太震撼了!实拍1972年首钢,25张老照片,让人热血沸腾。
你家里有和钢铁有关的记忆吗,别急着说没有,我第一次翻到这些老照片时也愣住了,原来钢花飞溅的声音我竟还记得一星半点,炽亮的橘红色把人脸映得发烫,那时候的首钢,就是一座会呼吸的城,白天黑夜都在轰鸣。
图中这团金灿灿的亮光叫出铁口,炉门一开,铁水像河一样倾下来,火舌舔到平台边,工人们戴着厚厚的防护帽,站在栏杆后抬手打手势,谁也不多话,就盯着那条红线走,师傅说,接铁沟要顺一点,铁水才跑得稳,不然就要炸沟了。
这个角度叫十里钢城的天际线,烟囱一排排插在天上,白烟灰烟交错着往上窜,以前说起环保没人懂这些词,现在回看,只觉得那是一个拼命发展的年代,什么都往前赶。
这片地方叫料场,碎石、焦炭、小山似的堆着,窄轨一条条,信号杆刷着白漆,远处的龙门吊慢悠悠移动,司机在上面一抬手,下面的人就开始装料了。
这个黑不溜秋的大家伙叫高炉本体,最显眼的是两根粗大的热风管,表皮锈成了花,平台和扶梯像蛛网缠在周围,工人沿着梯子上去检修时,鞋底敲在铁板上,叮叮当当的脆响,听着就提气。
这张里的人穿着石棉服,脸被罩得严严实实,手里的长杆子伸进炉前扒焦,白雾一口口往外冒,夜里风一吹,蒸汽粘在眉梢上,凉嗖嗖的,等下班往食堂一坐,端起搪瓷碗就是一大口稀饭,那滋味现在可找不回来了。
这个小平台叫炉前操作台,师傅把人招呼过来分工,谁看温度,谁控挡板,谁去盯渣铁分流,挂在墙上的黑板密密麻麻写着数据,抬头就是一片亮得刺眼的黄,年轻人第一次上台,心里怦怦直跳,嘴上还得装作懂。
这格子里露出的橘红条叫观火孔,里面温度高得吓人,火色如果偏白,说明温度上去了,师傅用一眼就能看出来,手指在空中一晃,说,行,今天火候正。

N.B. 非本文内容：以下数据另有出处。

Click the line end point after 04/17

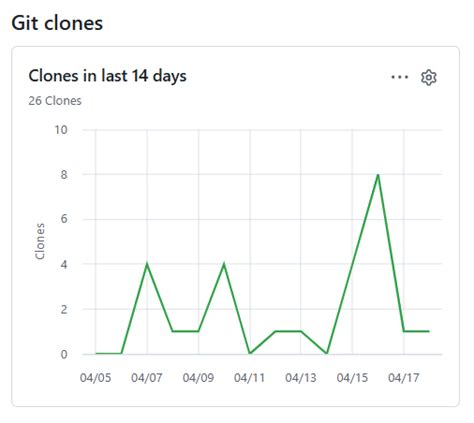coord(429,331)
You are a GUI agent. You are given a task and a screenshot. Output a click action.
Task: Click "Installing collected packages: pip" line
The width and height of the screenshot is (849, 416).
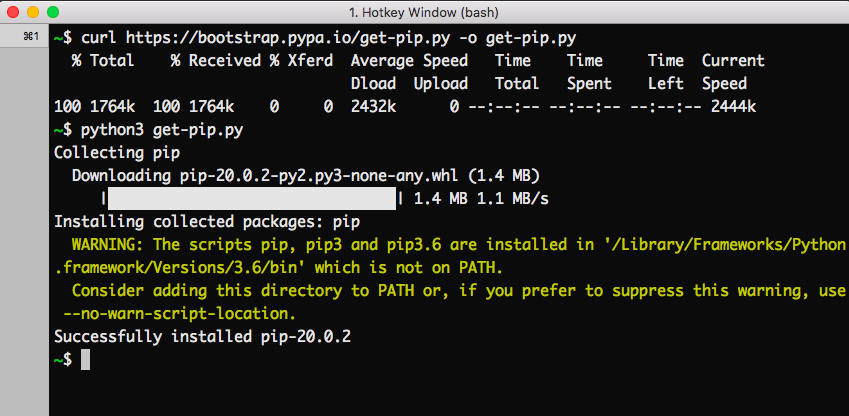coord(206,222)
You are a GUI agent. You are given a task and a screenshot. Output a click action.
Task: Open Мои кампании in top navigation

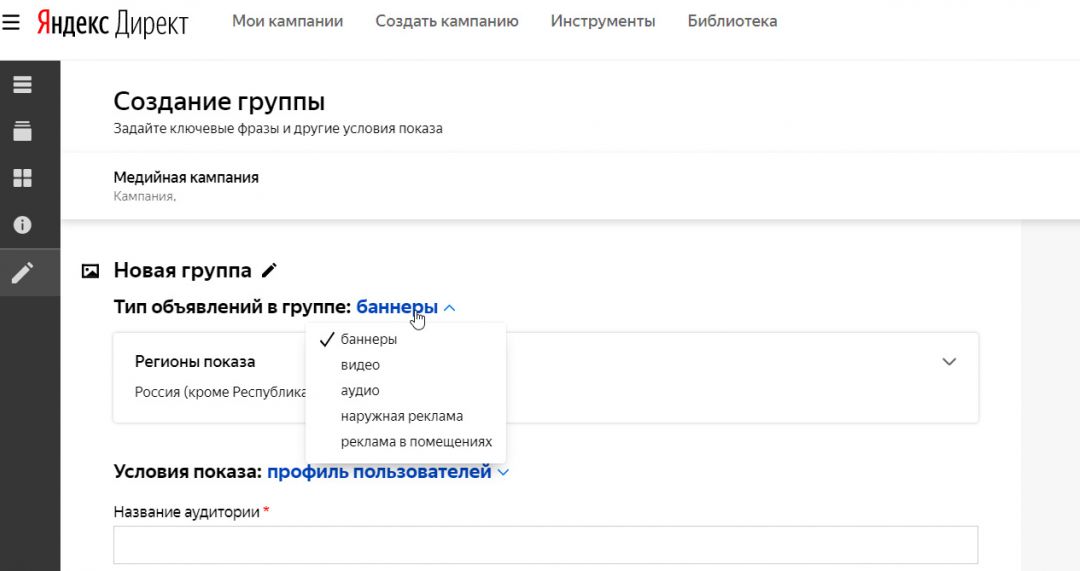(x=287, y=21)
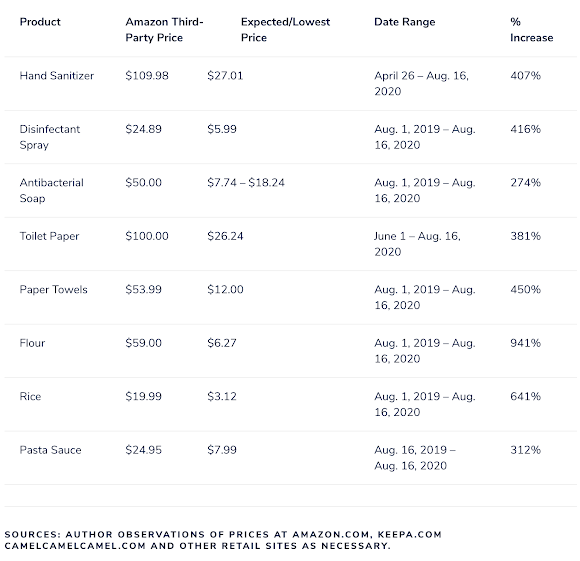Select the Hand Sanitizer product cell
Screen dimensions: 580x561
[x=57, y=75]
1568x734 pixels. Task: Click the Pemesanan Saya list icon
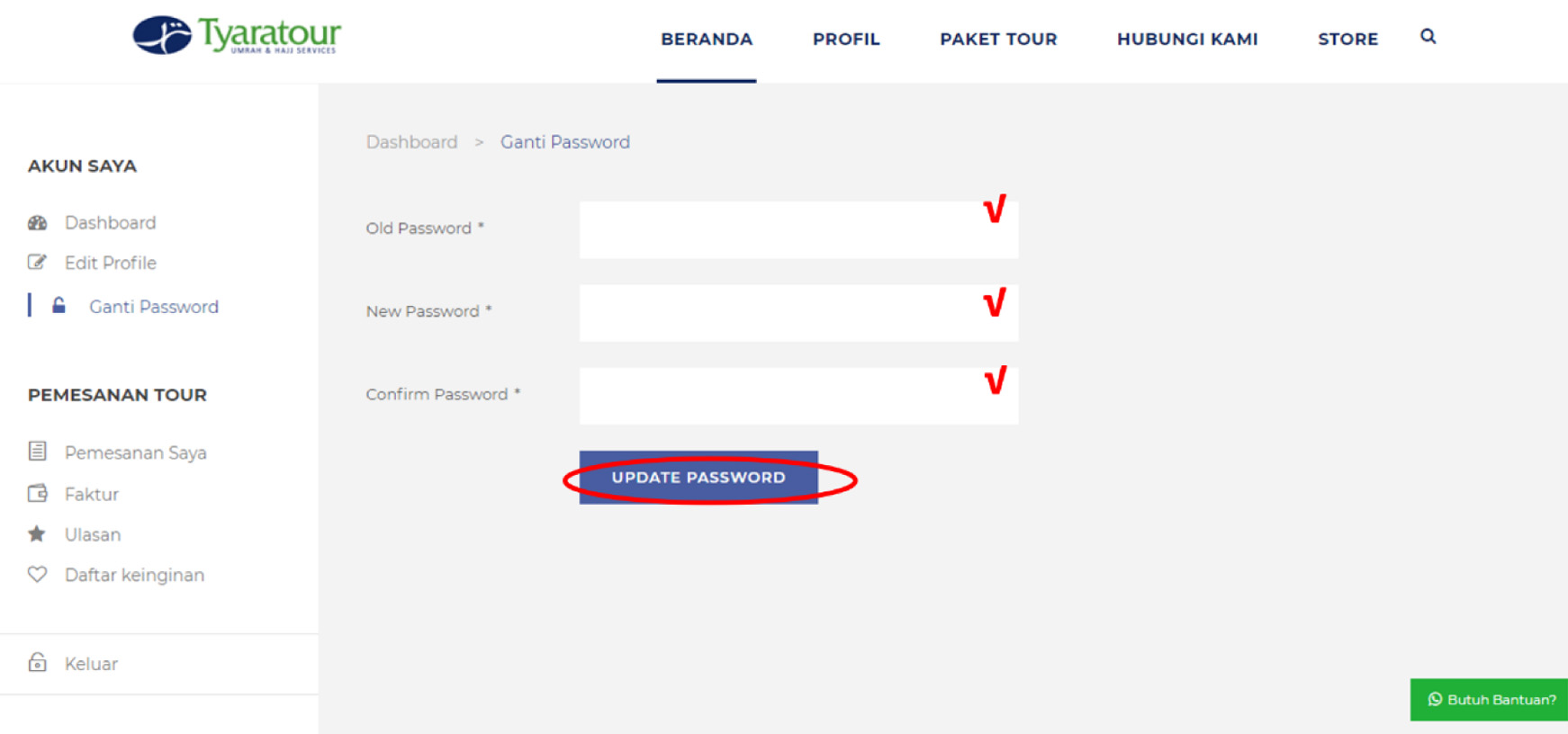[37, 452]
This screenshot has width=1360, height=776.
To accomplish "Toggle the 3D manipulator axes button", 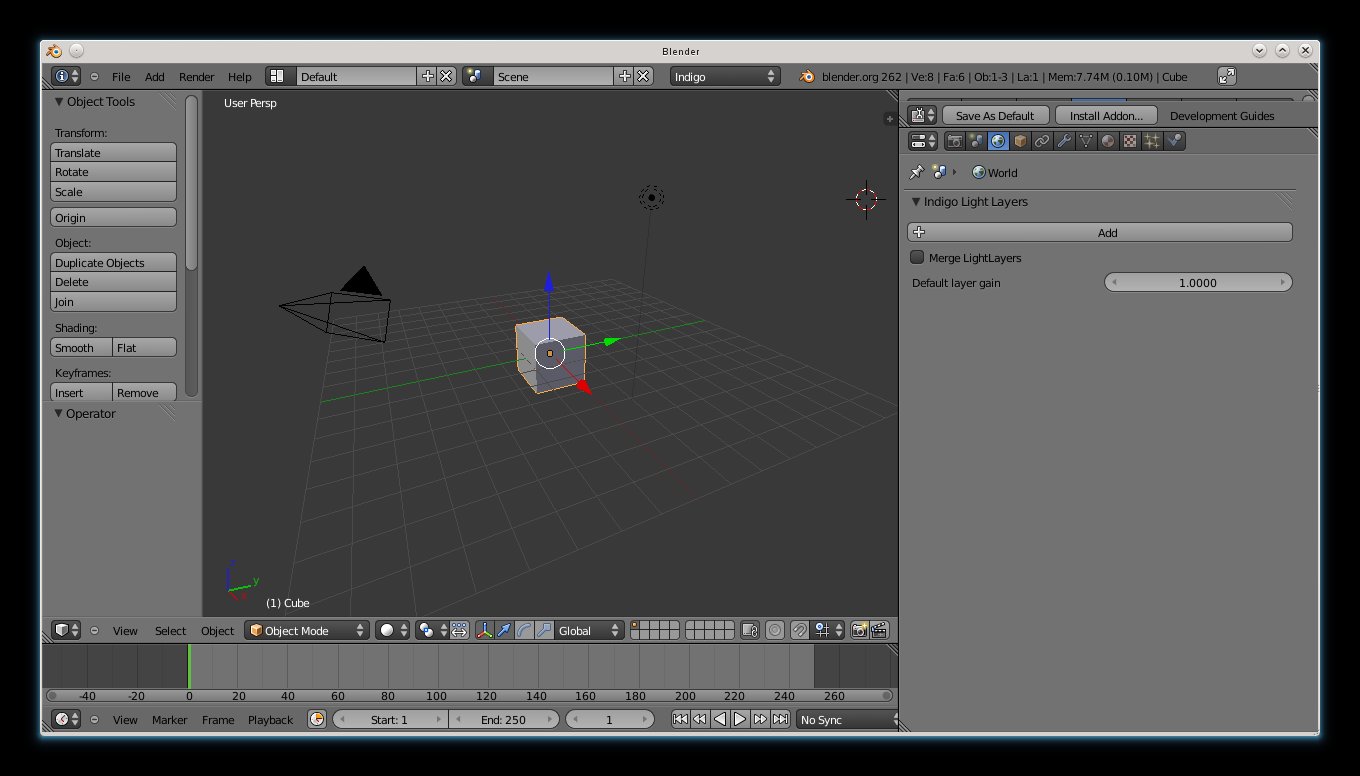I will pos(484,631).
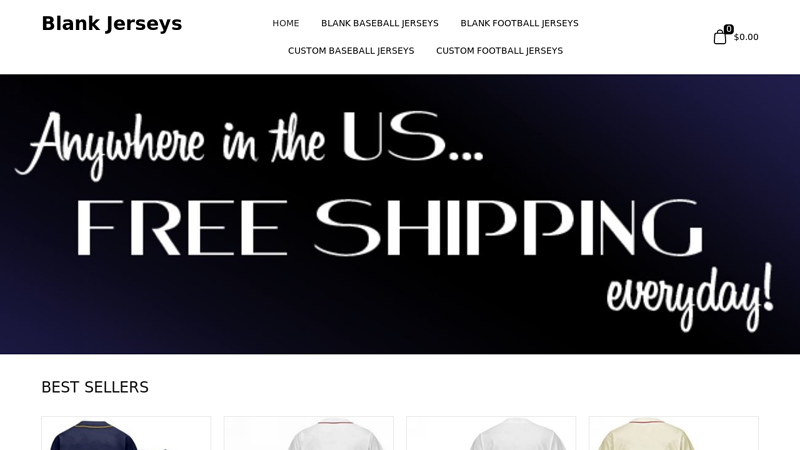Navigate to Custom Football Jerseys
800x450 pixels.
499,51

这个玻璃房叫操控室,灰绿的仪表盘,黑色的金属拉杆,墙上挂着标语,师傅坐在高脚椅上,手腕一推一收,机器就像驯服的牛马,沿着既定的节奏跑,妈妈说,那时候的工人最讲究责任心,值守不到位,整条线都得停。
这张是转炉车间的断面,楼上楼下都是人影,火口喷出来时,火星像雨一样往下掉,渣罐车在下面等,钢水一落进去,屋子里嗡的一声更响了,整栋厂房像鼓点起落一样有节奏。
这台小火车叫内燃机车,黑壳子红轮缘,头上顶着一颗红星,前面连着铁水罐,师傅一手扶着踏板,一手挥挥,小马车在边上装沙子,老北京的味道就这么撞在一起了。
这个长条叫初轧钢坯,上面冒着细细的烟,表皮沙眼一层层冒泡,压力表在上面盯着数字走,指针抖一抖,人心也跟着抖一抖。
这片开阔地叫钢板冷床,屋顶一眼望不到头,地面像棋盘一样排着格栅,红线子顺着辊道窜过去,另一头有人拿着铁钩子拖一把,说,小心点,别蹭伤了,精品得从细节护着。
这就是首钢的门面,长焦一按,烟囱一根根插起来,像一排黑色的铅笔,屋檐下是民居的灰瓦房,以前厂在城里,厂门外就有小卖部,冰棍一毛钱一根,现在都搬走了,地儿空下来成了公园。
这个画面是女工黑板报,粉笔勾勒的扳手特别抢眼,奶奶看见笑,说我们那会儿也上班,穿蓝布工作服,扎头巾,手心一点不软,厂里开会,还能拿到流动红旗。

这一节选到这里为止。